In the ugly, grey world of hospital balance sheets it’s almost a commonplace that physicians generate revenue while nurses represent a cost. Fancy procedures and sub-sub-specialties bring generous income streams, in terms of charging (and profiting) from the provision of a multitude of related services, such as nursing, while nursing itself, because it generates no revenue, is a burden to the bottom line.

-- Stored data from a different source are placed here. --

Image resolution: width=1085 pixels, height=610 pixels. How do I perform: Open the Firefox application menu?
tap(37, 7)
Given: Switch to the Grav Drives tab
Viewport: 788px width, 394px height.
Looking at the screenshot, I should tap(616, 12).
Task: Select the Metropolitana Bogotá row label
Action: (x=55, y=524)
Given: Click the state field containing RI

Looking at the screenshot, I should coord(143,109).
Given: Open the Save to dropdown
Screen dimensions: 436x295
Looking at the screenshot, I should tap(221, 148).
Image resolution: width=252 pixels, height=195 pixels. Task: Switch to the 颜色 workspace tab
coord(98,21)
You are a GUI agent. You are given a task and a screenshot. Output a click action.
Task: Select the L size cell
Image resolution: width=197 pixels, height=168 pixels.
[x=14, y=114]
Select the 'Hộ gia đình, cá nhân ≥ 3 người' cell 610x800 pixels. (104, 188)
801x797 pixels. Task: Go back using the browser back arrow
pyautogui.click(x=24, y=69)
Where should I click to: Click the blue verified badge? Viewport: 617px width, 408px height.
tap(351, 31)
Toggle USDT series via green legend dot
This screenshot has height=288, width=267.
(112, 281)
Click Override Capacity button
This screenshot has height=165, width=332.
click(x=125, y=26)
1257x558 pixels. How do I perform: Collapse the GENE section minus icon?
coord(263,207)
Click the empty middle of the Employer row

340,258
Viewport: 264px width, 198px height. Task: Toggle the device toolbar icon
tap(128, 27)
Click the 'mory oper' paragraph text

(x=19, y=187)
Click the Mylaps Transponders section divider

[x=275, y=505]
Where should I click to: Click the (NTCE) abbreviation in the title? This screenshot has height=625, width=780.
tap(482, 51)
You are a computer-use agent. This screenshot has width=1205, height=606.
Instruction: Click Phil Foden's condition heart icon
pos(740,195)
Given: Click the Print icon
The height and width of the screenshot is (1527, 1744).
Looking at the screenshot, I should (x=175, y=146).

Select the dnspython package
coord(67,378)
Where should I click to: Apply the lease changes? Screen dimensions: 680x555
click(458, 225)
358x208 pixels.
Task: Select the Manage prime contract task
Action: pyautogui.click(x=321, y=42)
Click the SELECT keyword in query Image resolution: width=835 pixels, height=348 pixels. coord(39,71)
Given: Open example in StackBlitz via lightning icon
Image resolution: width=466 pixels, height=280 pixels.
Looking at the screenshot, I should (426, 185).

It’s also commonplace, that in certain health care institutions, the power structure, the hierarchy of heath care, is so rigid (and fragile) that any challenges to that hierarchy — such as a nurse questioning the God-like omniscience of a surgeon — must be ruthlessly suppressed.

Amanda Trujillo

So when a nurse interferes with the revenue stream, dares to challenge the organizational power structure, hospital’s only logical recourse is to utterly destroy the nurse’s career. Take the case of Amanda Trujillo. Engaging in standard, no, gold standard nursing practice, following hospital procedures and using hospital materials, Trujillo correctly ascertained a patient facing end-stage liver disease did not understand a proposed transplant procedure or its consequences, and desired palliation instead. According to usual practice at this institution, and with the support and knowledge of her immediate manager, she requested a multi-disciplinary team consultation to create a care plan.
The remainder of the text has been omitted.